We are reading this novel for my book club. Even though I read it before, I retained absolutely nothing, so it’s like reading a completely new book.

What I don’t like about Austen is that she wrote thesis novels. She’d take a thesis (which is almost invariably that moderation in everything is best) and set out to prove it in the book. The thesis is kind of obvious and deeply non-controversial, and the novels never live up to their full potential because they are subjected to this need to teach a lesson. Austen’s sensibilities are that of the Enlightenment era, and for her art always has to be didactic. It goes in cycles, and today we are back to valuing art that describes reality not as it is but as it should be according to our moral code. Read the article I linked yesterday about sensitivity readers to see what I mean.

Austen’s literary successors – the Romantics – abandoned didacticism (think Brontes) and chose to emote instead of lecturing. Then realists came and started manipulating and teaching moral lessons. Then modernists canned didactic in art for a long time. And now it’s coming back again.

Persuasion shows us the limits of the didactic literary style. The characters, the stories, and the plot lines appear almost identical to the ones we see in Austen’s other novels. It’s all very predictable, superficial but gossipy and easy to read. Structurally, the novel is weaker than Austen’s other work. Cutting the last twenty pages would have improved the novel dramatically.

But hey, without Austen we wouldn’t have Liane Moriarty and the entire genre of mommy lit, so I can’t complain. Enlightenment authors didn’t write much fiction, preferring didactic treatises but what they did write had a gigantic impact on the trajectory of fiction for centuries to come.

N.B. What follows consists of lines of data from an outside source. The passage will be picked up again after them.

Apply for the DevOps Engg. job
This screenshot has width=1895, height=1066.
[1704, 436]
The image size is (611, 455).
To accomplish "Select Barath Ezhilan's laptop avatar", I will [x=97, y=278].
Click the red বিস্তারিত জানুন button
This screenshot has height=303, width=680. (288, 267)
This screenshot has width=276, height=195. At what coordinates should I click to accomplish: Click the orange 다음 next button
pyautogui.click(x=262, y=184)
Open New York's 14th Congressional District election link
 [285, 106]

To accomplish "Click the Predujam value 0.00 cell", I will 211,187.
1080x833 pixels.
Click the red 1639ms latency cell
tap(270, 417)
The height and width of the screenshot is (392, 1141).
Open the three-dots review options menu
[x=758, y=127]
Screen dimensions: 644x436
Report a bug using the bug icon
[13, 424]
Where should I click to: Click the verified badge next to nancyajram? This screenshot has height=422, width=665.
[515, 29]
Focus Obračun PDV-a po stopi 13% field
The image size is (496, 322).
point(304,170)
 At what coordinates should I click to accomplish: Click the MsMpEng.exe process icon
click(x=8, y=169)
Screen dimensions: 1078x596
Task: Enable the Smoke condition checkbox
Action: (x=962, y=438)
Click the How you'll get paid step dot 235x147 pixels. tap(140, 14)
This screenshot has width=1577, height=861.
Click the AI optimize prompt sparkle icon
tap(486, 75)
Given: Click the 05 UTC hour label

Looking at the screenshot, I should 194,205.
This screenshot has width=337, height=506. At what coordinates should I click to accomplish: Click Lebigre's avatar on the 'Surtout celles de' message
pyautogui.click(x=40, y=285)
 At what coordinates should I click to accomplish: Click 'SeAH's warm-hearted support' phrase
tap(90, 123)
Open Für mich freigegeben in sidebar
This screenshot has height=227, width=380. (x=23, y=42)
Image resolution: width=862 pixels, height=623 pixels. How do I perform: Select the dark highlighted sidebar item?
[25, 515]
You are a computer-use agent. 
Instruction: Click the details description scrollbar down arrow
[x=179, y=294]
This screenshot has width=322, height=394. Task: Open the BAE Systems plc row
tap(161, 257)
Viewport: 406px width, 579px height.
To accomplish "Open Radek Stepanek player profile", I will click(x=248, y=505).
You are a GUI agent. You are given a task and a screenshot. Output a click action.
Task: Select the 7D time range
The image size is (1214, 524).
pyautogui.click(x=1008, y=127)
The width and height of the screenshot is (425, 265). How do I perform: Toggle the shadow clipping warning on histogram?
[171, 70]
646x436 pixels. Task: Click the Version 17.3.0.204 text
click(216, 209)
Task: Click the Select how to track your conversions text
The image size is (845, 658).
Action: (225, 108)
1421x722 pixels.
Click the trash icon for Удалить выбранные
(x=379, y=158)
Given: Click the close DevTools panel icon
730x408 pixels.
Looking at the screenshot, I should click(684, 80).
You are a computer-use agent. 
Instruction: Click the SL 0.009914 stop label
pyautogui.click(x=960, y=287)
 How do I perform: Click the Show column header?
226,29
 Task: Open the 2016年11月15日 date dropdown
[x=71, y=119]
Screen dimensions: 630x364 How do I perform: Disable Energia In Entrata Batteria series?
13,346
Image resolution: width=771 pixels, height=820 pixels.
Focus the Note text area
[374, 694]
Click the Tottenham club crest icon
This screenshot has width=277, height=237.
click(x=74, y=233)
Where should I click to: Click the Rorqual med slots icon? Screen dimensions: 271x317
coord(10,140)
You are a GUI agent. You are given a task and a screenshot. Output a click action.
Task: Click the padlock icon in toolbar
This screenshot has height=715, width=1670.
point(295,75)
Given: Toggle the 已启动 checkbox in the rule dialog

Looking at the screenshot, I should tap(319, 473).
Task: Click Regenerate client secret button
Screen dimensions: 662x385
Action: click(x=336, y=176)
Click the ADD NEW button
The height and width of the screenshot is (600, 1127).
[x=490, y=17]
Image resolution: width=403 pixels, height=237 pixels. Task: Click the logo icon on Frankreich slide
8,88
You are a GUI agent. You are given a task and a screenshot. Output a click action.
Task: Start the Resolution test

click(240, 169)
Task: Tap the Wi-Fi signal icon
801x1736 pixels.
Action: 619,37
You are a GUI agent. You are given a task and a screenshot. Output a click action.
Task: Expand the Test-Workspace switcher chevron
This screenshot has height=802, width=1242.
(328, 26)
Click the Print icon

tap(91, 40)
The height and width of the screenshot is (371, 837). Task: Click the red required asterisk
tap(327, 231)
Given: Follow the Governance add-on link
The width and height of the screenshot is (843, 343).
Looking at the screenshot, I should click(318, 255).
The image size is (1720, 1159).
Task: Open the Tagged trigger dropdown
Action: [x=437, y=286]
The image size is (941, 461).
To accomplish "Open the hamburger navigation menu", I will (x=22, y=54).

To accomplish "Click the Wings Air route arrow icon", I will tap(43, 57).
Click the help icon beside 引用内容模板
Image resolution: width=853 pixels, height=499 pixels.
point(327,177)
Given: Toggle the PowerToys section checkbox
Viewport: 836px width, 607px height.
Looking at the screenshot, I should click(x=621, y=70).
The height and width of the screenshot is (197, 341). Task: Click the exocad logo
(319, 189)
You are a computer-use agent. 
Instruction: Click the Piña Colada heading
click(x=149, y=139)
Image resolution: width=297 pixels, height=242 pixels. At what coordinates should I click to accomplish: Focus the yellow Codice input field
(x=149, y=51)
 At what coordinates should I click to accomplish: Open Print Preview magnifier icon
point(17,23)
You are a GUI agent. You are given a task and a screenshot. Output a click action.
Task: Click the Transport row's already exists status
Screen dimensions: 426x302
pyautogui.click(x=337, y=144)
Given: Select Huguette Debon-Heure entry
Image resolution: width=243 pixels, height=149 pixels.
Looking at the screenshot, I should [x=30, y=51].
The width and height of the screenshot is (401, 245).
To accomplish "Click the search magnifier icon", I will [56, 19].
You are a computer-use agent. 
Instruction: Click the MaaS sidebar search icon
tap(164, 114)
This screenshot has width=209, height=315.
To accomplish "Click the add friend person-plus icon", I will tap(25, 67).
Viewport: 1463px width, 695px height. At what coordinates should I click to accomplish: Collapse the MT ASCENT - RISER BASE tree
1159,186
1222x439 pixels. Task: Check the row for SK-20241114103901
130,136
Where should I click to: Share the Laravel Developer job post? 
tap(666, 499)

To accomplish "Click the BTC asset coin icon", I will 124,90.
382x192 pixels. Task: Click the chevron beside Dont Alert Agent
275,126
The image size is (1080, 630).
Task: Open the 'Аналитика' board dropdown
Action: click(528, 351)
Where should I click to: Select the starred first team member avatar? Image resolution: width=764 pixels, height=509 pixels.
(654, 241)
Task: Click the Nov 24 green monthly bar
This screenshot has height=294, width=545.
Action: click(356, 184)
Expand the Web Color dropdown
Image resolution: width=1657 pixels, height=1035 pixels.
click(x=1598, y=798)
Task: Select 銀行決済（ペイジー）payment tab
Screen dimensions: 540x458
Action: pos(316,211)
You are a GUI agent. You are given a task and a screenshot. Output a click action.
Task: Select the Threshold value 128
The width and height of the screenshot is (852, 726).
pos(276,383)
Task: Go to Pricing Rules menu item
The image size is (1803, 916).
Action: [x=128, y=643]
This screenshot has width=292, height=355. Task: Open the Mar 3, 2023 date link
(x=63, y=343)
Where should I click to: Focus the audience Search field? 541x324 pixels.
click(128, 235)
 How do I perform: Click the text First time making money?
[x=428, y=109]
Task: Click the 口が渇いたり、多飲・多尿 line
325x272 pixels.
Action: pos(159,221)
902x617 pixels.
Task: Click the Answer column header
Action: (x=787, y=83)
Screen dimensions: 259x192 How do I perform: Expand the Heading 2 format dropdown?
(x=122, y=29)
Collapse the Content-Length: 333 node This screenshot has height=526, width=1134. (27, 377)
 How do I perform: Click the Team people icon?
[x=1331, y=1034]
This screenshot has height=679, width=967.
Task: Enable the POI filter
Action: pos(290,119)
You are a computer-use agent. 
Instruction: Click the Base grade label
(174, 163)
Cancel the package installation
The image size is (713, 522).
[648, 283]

5 thoughts on “Book Notes: Jane Austen’s Persuasion

  1. The gossipy bits are easily the best part of the books from this period! The overarching plot feels inane, the main characters plodding or arch on the whole, but I live for pages upon pages of needless detail on a minor interaction between minor characters, described with wit, levity and keen perception.

    This is honestly what contributed most to flipping my judgement of gossip-mongers from a nerd’s “this is inane bullshit” to treating it as having complexities that I am not skilled enough to appreciate.

    Liked by 1 person

    1. I always thought that because of the way she talks about her characters she’d be funny and exciting as a private person. But nope; I’ve started reading a book with her letters and it was boring as hell.


    2. Not only are the plots non-existent, there are also 4 or 5 characters that appear from one novel to another with different names but identical personalities. The first novel one reads is great. But by the third one, there’s a sensation of being hit over the head with the same, very primitive idea that the author wants you to understand.